The memory of an employee who slammed the post office door in
his face two minutes before closing time rouses Stephen's
fury: "Hired dog! Shoot him to bloody bits with a bang
shotgun, bits man spattered walls all brass buttons. Bits
all khrrrrklak in place clack back. Not hurt? O,
that's all right. Shake hands. See what I meant, see? O,
that's all right. Shake a shake. O, that's all only all
right." Just as the alliterated sounds of the
second sentence imitate a "bang shotgun," the onomatopoeia and
alliteration of the third sentence ("khrrrrklak," "clack
back") seem to evoke the metallic clanking and whirring of a
movie projector. The "bits" of the man's body "all" move
"back" into "place" in reverse slow motion.
This cinematic special effect has become very familiar, but
in the early 1900s it would have been as strikingly new as the
medium itself. The Lumière brothers patented their
cinematograph and shot the first true motion-picture film (one
viewable by many people at once, as opposed to the peep-show
machines called kinetoscopes or mutoscopes)

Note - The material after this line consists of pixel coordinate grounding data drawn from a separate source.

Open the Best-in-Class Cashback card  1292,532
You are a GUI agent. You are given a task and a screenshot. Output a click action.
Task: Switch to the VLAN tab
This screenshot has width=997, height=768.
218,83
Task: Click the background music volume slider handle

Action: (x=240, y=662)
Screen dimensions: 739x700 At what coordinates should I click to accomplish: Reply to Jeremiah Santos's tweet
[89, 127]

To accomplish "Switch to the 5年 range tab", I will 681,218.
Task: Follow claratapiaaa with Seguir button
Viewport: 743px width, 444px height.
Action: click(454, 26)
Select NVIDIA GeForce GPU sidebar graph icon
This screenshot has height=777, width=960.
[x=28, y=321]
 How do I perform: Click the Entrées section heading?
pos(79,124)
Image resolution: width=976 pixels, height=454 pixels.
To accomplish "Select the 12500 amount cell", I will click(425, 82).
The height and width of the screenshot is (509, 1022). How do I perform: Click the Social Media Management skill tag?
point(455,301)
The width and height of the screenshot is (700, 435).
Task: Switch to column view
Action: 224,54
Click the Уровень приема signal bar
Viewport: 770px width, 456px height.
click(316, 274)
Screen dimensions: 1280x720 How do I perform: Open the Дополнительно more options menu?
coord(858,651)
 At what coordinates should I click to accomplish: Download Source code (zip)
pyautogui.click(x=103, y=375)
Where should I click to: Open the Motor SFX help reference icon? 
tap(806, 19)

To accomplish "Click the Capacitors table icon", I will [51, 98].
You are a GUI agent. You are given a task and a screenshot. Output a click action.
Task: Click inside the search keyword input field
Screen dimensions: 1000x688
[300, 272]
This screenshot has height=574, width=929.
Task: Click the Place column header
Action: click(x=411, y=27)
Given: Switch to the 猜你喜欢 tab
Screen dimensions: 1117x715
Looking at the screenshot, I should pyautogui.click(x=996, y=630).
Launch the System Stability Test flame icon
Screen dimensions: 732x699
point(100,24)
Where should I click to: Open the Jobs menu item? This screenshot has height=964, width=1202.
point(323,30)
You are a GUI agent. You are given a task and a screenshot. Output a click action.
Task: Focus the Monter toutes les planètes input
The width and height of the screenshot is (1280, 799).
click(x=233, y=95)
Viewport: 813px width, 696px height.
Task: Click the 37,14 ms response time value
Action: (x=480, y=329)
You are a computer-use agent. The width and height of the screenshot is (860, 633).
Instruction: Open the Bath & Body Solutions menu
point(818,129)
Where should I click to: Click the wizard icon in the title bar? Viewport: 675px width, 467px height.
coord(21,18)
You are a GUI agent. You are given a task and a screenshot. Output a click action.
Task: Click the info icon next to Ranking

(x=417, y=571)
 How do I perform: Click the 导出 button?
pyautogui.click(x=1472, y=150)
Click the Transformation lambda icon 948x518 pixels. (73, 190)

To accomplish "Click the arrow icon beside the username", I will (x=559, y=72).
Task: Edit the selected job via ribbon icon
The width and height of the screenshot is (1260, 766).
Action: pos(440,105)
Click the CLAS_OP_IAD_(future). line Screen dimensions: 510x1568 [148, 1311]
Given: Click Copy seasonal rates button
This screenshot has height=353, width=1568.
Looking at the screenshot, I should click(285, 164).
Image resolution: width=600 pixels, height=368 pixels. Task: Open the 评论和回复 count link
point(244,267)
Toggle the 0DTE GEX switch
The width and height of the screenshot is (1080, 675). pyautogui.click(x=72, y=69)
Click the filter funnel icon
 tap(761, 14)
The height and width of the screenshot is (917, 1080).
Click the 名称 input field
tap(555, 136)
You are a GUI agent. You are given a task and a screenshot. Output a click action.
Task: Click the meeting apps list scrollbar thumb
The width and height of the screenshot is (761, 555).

in 1895. In 1896 Louis Lumière filmed Demolition of a
Wall, which used reverse-motion footage for the first
time. The brothers publically screened many of their earliest
short films in Paris, before taking them to other major cities
around the world.
In December 1909 Joyce returned from Trieste to launch
Dublin's first full-time cinema, on Mary Street. His
involvement in the Volta Cinematograph lasted for less than a
year, but it demonstrates his fascination with the new
technology of moviemaking (as well as his capacity for
entrepreneurship).
In "Joyce, Benjamin, and the Futurity of Fiction," an essay
in the collection Joyce, Benjamin, and Magical Urbanism
(Rodopi, 2011), edited by Maurizia Boscagli and Enda Duffy,
Heyward Ehrlich writes, "Joyce was careful to avoid
anachronisms in representing photography and cinema in Ulysses,
which takes place five years before his attempt to open the
Volta as a permanent cinema house in 1909. Traveling
cinematographic companies had performed in Dublin before 1904,
but Joyce limits Bloom's knowledge to the pre-cinematic
mutoscope. By contrast, Stephen—and presumably Joyce as
well—has seen a movie in Paris, and one of his poignant
memories of his stay there is represented as a cinematic
hallucination in Proteus" (207).
Joyce seems to have had a keen awareness of the new visual
medium's capacity for "kinetic" (Stephen's word in A
Portrait) representations of the human body, both
sexual and violent. Ulysses associates both the photograph and the mutoscope with prurient sexual
voyeurism. Stephen's imagination of how cinema could show
bodies blown to bloody bits (and then reconstituted) seems
almost prophetic in light of the movies of the last fifty
years.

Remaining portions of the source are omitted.